• _Dataset records_
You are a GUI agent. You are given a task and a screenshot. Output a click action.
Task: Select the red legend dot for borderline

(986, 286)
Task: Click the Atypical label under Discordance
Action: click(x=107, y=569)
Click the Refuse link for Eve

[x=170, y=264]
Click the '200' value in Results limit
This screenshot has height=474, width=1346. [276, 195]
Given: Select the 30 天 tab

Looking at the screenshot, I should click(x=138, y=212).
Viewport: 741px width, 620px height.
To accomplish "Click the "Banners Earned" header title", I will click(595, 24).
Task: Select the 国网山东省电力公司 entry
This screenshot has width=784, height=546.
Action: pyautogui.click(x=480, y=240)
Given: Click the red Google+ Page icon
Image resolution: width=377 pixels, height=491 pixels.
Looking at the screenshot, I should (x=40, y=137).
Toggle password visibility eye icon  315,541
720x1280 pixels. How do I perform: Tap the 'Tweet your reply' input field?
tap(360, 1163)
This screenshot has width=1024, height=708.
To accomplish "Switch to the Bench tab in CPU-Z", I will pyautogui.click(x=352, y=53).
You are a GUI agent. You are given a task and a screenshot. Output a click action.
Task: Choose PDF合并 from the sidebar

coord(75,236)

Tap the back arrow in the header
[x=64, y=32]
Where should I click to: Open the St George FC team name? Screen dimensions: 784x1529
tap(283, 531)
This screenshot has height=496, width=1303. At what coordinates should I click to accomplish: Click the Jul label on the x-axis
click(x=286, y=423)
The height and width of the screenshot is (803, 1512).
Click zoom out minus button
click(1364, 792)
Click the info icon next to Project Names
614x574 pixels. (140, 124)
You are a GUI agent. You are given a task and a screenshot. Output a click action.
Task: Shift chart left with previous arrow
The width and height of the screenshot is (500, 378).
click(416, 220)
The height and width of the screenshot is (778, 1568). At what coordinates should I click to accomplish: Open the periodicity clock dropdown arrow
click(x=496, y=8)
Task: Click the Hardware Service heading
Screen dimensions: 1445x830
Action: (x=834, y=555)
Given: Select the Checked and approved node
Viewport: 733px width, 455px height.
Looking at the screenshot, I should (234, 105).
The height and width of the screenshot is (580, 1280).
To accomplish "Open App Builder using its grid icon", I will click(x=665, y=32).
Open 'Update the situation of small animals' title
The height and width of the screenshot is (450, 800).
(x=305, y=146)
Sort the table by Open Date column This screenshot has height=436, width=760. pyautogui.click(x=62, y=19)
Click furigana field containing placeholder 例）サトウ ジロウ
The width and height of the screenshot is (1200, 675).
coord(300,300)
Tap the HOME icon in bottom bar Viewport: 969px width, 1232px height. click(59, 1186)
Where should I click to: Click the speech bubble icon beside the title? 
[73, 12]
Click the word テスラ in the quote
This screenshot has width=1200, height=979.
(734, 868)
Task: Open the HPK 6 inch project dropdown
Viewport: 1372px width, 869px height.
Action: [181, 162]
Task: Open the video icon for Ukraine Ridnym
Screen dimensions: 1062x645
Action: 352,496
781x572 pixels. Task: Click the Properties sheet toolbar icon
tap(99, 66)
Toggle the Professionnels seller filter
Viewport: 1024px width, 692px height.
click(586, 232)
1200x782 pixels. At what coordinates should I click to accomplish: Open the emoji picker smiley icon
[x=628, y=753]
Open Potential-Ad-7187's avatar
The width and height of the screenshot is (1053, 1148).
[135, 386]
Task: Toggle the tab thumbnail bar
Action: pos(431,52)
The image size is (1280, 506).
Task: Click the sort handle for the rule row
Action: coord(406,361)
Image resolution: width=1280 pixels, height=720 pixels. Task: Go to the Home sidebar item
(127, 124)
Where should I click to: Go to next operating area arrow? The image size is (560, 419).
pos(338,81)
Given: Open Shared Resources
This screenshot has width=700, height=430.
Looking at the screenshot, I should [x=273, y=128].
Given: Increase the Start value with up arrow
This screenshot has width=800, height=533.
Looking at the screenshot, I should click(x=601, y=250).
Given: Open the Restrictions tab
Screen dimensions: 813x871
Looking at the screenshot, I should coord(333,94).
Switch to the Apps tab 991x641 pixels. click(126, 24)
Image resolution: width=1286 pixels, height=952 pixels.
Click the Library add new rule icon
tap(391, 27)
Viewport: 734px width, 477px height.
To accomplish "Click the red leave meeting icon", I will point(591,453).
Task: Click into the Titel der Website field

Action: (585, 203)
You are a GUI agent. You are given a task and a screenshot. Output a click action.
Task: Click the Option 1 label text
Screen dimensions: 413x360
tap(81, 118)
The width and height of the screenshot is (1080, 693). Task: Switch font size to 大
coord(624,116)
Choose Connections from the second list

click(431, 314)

• _Assignment_
Reproduce every entry above. Make each line identical to the original.

• _Written solution_
You are a GUI agent. You are given a task and a screenshot. Output a click action.
Task: Select the red legend dot for borderline

(986, 286)
Task: Click the Atypical label under Discordance
Action: click(x=107, y=569)
Click the Refuse link for Eve

[x=170, y=264]
Click the '200' value in Results limit
This screenshot has height=474, width=1346. [276, 195]
Given: Select the 30 天 tab

Looking at the screenshot, I should click(x=138, y=212).
Viewport: 741px width, 620px height.
To accomplish "Click the "Banners Earned" header title", I will click(595, 24).
Task: Select the 国网山东省电力公司 entry
This screenshot has width=784, height=546.
Action: pyautogui.click(x=480, y=240)
Given: Click the red Google+ Page icon
Image resolution: width=377 pixels, height=491 pixels.
Looking at the screenshot, I should (x=40, y=137).
Toggle password visibility eye icon  315,541
720x1280 pixels. How do I perform: Tap the 'Tweet your reply' input field?
tap(360, 1163)
This screenshot has width=1024, height=708.
To accomplish "Switch to the Bench tab in CPU-Z", I will pyautogui.click(x=352, y=53).
You are a GUI agent. You are given a task and a screenshot. Output a click action.
Task: Choose PDF合并 from the sidebar

coord(75,236)

Tap the back arrow in the header
[x=64, y=32]
Where should I click to: Open the St George FC team name? Screen dimensions: 784x1529
tap(283, 531)
This screenshot has height=496, width=1303. At what coordinates should I click to accomplish: Click the Jul label on the x-axis
click(x=286, y=423)
The height and width of the screenshot is (803, 1512).
Click zoom out minus button
click(1364, 792)
Click the info icon next to Project Names
614x574 pixels. (140, 124)
You are a GUI agent. You are given a task and a screenshot. Output a click action.
Task: Shift chart left with previous arrow
The width and height of the screenshot is (500, 378).
click(416, 220)
The height and width of the screenshot is (778, 1568). At what coordinates should I click to accomplish: Open the periodicity clock dropdown arrow
click(x=496, y=8)
Task: Click the Hardware Service heading
Screen dimensions: 1445x830
Action: (x=834, y=555)
Given: Select the Checked and approved node
Viewport: 733px width, 455px height.
Looking at the screenshot, I should (234, 105).
The height and width of the screenshot is (580, 1280).
To accomplish "Open App Builder using its grid icon", I will click(x=665, y=32).
Open 'Update the situation of small animals' title
The height and width of the screenshot is (450, 800).
(x=305, y=146)
Sort the table by Open Date column This screenshot has height=436, width=760. pyautogui.click(x=62, y=19)
Click furigana field containing placeholder 例）サトウ ジロウ
The width and height of the screenshot is (1200, 675).
coord(300,300)
Tap the HOME icon in bottom bar Viewport: 969px width, 1232px height. click(59, 1186)
Where should I click to: Click the speech bubble icon beside the title? 
[73, 12]
Click the word テスラ in the quote
This screenshot has width=1200, height=979.
(734, 868)
Task: Open the HPK 6 inch project dropdown
Viewport: 1372px width, 869px height.
Action: [181, 162]
Task: Open the video icon for Ukraine Ridnym
Screen dimensions: 1062x645
Action: 352,496
781x572 pixels. Task: Click the Properties sheet toolbar icon
tap(99, 66)
Toggle the Professionnels seller filter
Viewport: 1024px width, 692px height.
click(586, 232)
1200x782 pixels. At what coordinates should I click to accomplish: Open the emoji picker smiley icon
[x=628, y=753]
Open Potential-Ad-7187's avatar
The width and height of the screenshot is (1053, 1148).
[135, 386]
Task: Toggle the tab thumbnail bar
Action: pos(431,52)
The image size is (1280, 506).
Task: Click the sort handle for the rule row
Action: coord(406,361)
Image resolution: width=1280 pixels, height=720 pixels. Task: Go to the Home sidebar item
(127, 124)
Where should I click to: Go to next operating area arrow? The image size is (560, 419).
pos(338,81)
Given: Open Shared Resources
This screenshot has width=700, height=430.
Looking at the screenshot, I should [x=273, y=128].
Given: Increase the Start value with up arrow
This screenshot has width=800, height=533.
Looking at the screenshot, I should click(x=601, y=250).
Given: Open the Restrictions tab
Screen dimensions: 813x871
Looking at the screenshot, I should coord(333,94).
Switch to the Apps tab 991x641 pixels. click(126, 24)
Image resolution: width=1286 pixels, height=952 pixels.
Click the Library add new rule icon
tap(391, 27)
Viewport: 734px width, 477px height.
To accomplish "Click the red leave meeting icon", I will point(591,453).
Task: Click into the Titel der Website field

Action: (585, 203)
You are a GUI agent. You are given a task and a screenshot. Output a click action.
Task: Click the Option 1 label text
Screen dimensions: 413x360
tap(81, 118)
The width and height of the screenshot is (1080, 693). Task: Switch font size to 大
coord(624,116)
Choose Connections from the second list

click(431, 314)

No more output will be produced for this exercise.